>>

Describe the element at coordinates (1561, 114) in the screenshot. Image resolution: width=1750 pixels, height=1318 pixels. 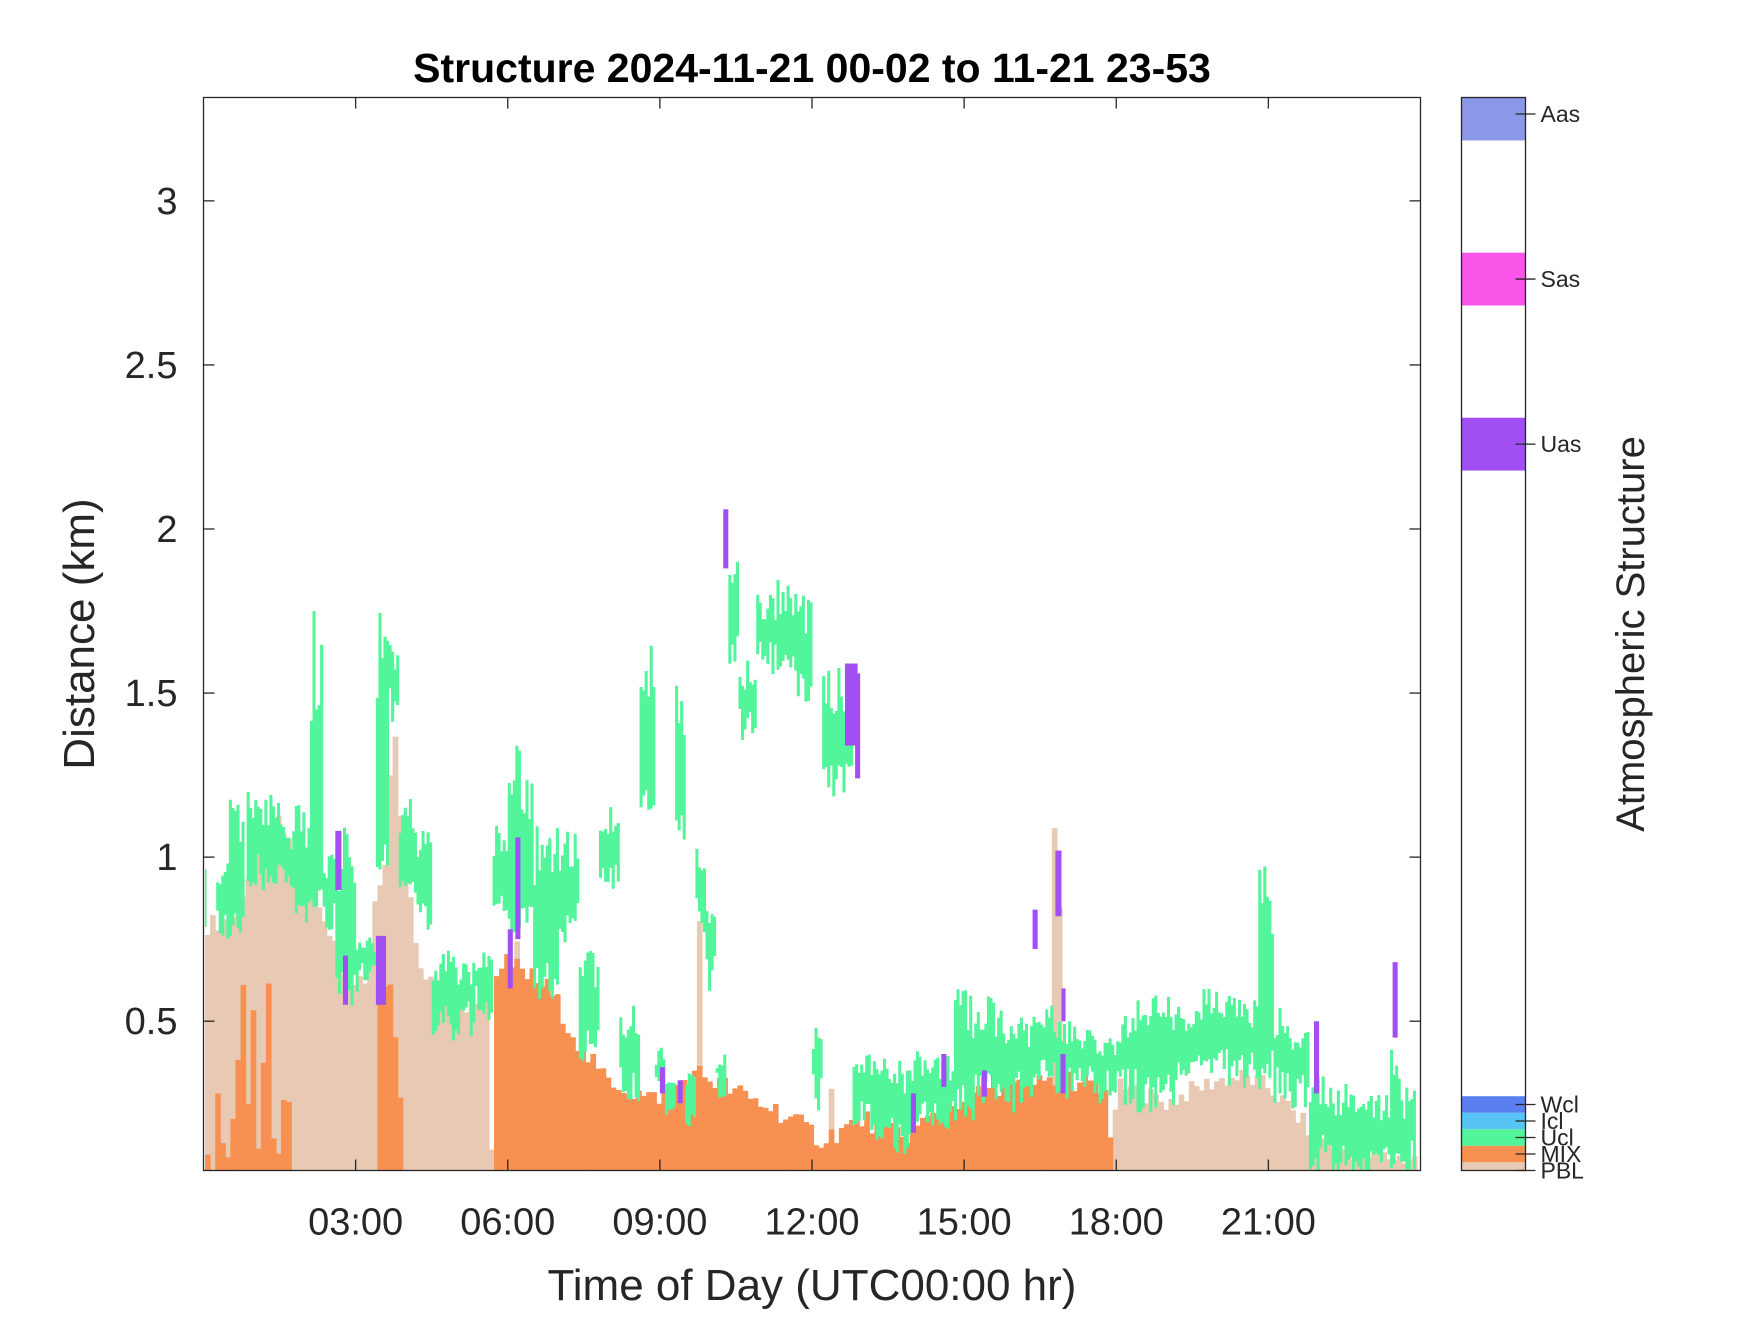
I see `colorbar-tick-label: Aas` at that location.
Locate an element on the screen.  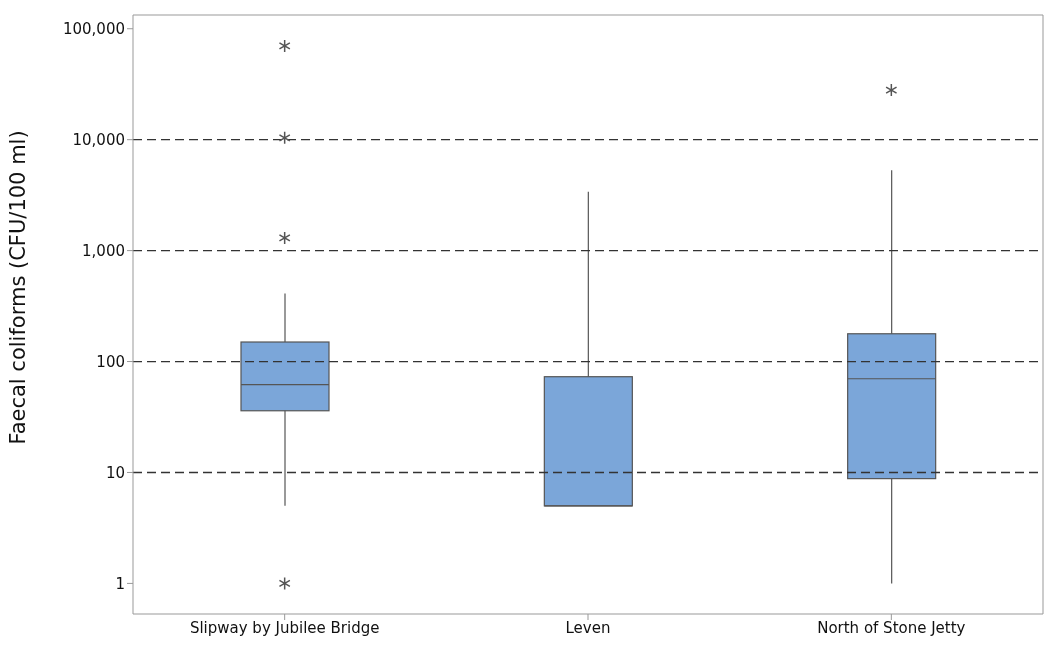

<<
>>

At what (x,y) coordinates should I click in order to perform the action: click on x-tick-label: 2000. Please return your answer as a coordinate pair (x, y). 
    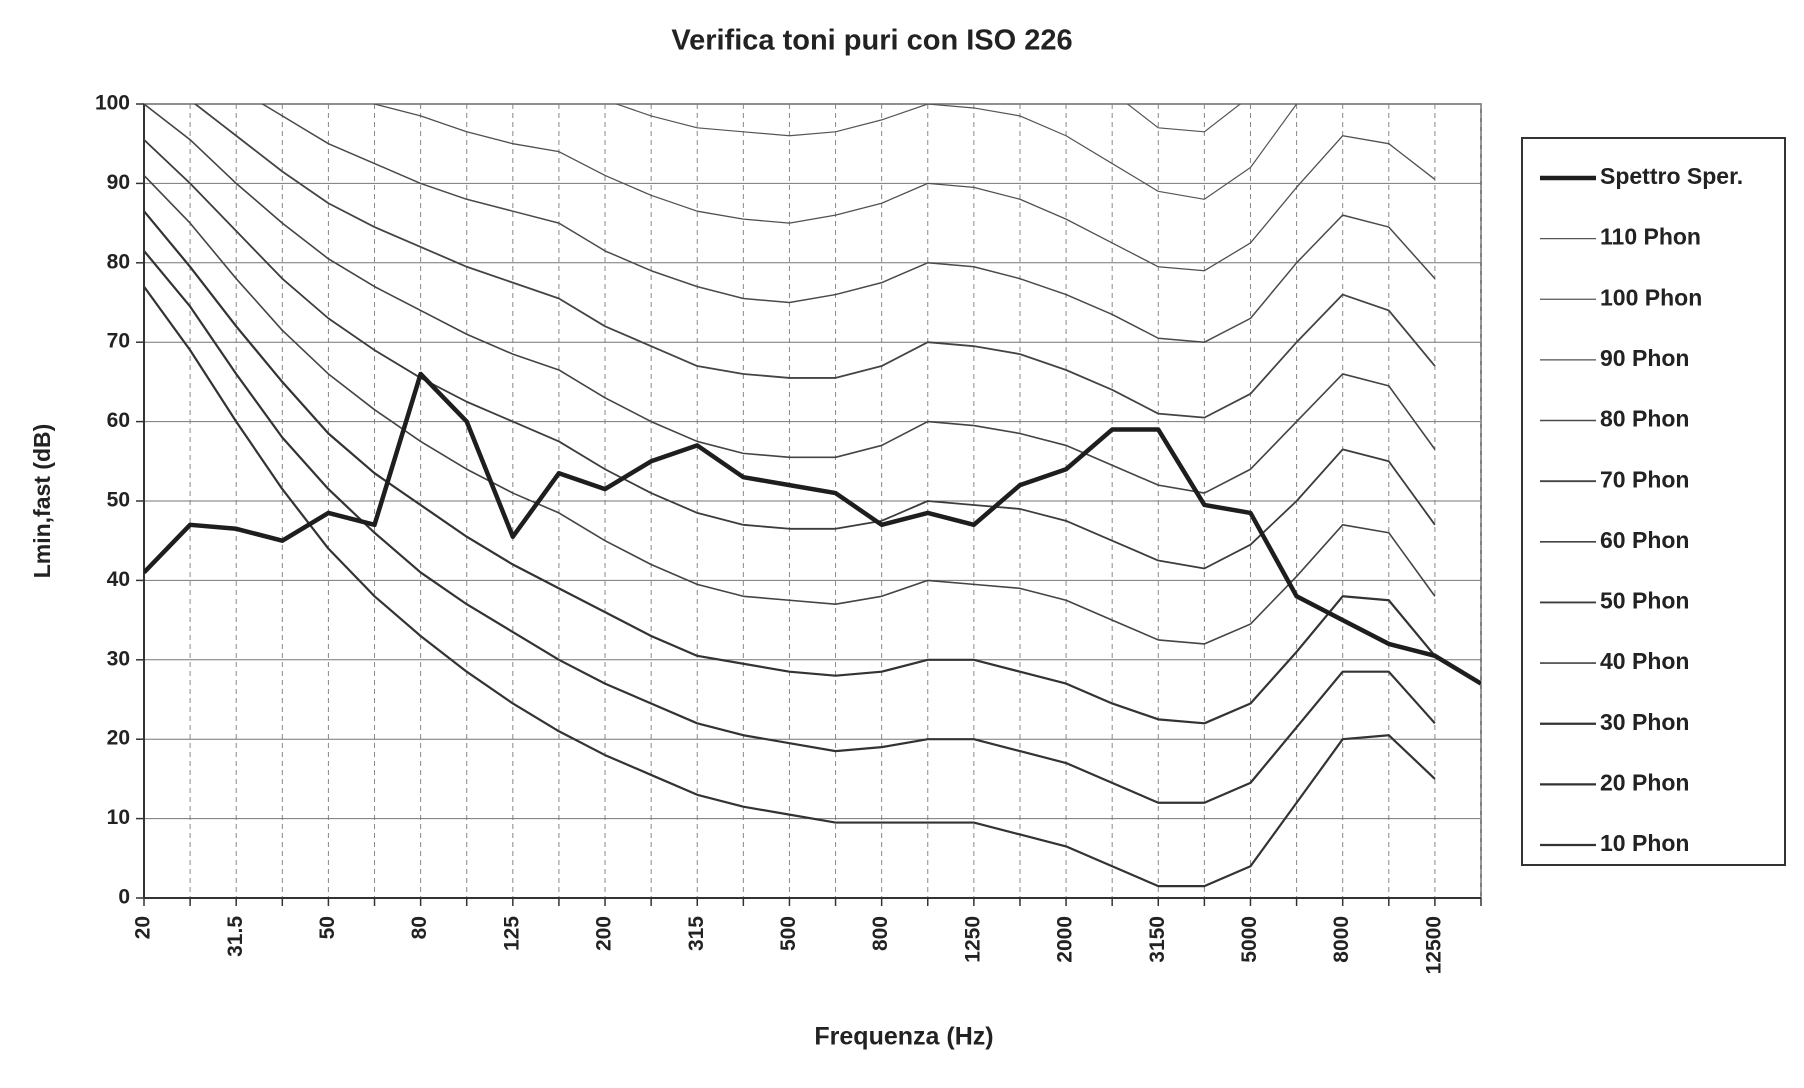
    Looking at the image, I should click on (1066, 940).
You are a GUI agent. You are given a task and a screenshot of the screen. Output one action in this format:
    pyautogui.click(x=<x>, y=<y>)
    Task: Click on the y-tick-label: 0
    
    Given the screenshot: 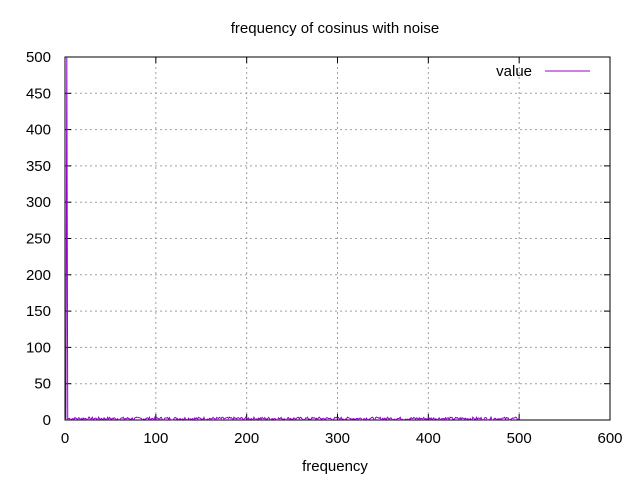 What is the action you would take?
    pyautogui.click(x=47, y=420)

<<

- _Aim of the task_:
Update the records starting with the line that contains "Describe the element" and going on through the line that contains "Locate an element on the screen." by replacing "screenshot" with "screen capture" and leaving everything else unchanged. Give only those lines, and leave the pictures out.

- _Written response_:
Describe the element at coordinates (1561, 114) in the screen capture. Image resolution: width=1750 pixels, height=1318 pixels. 
I see `colorbar-tick-label: Aas` at that location.
Locate an element on the screen.  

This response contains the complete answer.